— TASK BRIEF —
Extract all lines in the data that contain the word "agent".

Stored data entries
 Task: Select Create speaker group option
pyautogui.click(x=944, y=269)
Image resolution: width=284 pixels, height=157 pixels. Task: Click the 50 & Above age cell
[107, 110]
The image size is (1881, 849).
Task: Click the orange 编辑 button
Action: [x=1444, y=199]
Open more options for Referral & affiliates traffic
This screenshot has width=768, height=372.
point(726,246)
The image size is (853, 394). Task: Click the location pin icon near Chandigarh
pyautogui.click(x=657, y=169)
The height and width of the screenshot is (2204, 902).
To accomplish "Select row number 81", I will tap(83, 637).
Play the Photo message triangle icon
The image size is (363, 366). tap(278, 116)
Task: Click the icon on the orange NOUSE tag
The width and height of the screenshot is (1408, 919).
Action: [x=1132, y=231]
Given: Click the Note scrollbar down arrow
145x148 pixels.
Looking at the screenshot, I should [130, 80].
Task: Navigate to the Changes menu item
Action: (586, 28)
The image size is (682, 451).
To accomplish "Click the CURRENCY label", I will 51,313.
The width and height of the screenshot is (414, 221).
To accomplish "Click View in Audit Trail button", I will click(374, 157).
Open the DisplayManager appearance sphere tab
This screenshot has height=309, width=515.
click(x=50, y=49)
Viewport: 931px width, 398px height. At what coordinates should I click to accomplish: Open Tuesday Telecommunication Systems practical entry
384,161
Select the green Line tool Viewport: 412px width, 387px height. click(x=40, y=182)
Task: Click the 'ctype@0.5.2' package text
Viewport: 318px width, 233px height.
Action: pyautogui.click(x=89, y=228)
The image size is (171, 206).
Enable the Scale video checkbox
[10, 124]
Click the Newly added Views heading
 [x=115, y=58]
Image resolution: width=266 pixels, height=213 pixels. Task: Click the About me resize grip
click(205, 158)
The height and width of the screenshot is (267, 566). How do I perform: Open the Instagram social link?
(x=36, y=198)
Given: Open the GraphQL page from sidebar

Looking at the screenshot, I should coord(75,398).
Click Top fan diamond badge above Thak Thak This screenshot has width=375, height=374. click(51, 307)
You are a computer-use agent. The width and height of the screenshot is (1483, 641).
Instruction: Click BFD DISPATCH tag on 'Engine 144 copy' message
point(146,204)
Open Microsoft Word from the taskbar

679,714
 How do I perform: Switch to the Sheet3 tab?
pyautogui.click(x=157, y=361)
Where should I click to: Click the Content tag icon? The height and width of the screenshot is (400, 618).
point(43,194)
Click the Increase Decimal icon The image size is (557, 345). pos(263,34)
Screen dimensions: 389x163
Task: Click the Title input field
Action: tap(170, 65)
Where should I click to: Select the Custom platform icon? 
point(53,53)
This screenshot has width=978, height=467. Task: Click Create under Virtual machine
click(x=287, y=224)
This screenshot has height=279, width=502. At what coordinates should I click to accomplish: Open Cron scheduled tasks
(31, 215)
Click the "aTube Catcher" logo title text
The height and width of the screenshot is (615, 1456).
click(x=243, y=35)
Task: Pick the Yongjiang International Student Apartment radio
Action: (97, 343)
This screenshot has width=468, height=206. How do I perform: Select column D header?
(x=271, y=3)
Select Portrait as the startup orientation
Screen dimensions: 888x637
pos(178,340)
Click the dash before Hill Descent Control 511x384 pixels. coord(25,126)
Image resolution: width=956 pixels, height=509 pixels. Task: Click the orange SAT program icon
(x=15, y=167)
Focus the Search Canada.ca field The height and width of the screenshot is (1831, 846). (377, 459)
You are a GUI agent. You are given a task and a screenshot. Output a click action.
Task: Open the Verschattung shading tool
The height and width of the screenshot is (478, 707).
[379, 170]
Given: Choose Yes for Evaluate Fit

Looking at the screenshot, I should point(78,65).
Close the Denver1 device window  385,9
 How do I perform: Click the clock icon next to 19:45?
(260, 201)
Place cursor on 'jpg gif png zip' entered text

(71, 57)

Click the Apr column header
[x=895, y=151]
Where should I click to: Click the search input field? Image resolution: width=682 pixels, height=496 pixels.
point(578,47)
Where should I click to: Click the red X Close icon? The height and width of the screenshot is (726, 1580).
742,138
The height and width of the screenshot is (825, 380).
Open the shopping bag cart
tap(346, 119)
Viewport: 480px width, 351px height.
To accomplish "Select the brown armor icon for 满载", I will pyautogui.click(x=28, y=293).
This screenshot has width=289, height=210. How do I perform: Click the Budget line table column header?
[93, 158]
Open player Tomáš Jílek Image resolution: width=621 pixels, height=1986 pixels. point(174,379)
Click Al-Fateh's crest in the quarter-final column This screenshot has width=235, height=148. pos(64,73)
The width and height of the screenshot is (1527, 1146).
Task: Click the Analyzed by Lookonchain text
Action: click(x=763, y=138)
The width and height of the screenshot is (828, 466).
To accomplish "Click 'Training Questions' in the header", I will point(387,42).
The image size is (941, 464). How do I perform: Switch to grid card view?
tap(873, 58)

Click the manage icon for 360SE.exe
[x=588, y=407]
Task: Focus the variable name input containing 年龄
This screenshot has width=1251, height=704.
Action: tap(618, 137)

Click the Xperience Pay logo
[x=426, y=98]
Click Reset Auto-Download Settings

— OUTPUT —
You are a computer-use agent. The width and height of the screenshot is (1483, 641).
You are a GUI agent. You are given a task and a screenshot. Output a click action.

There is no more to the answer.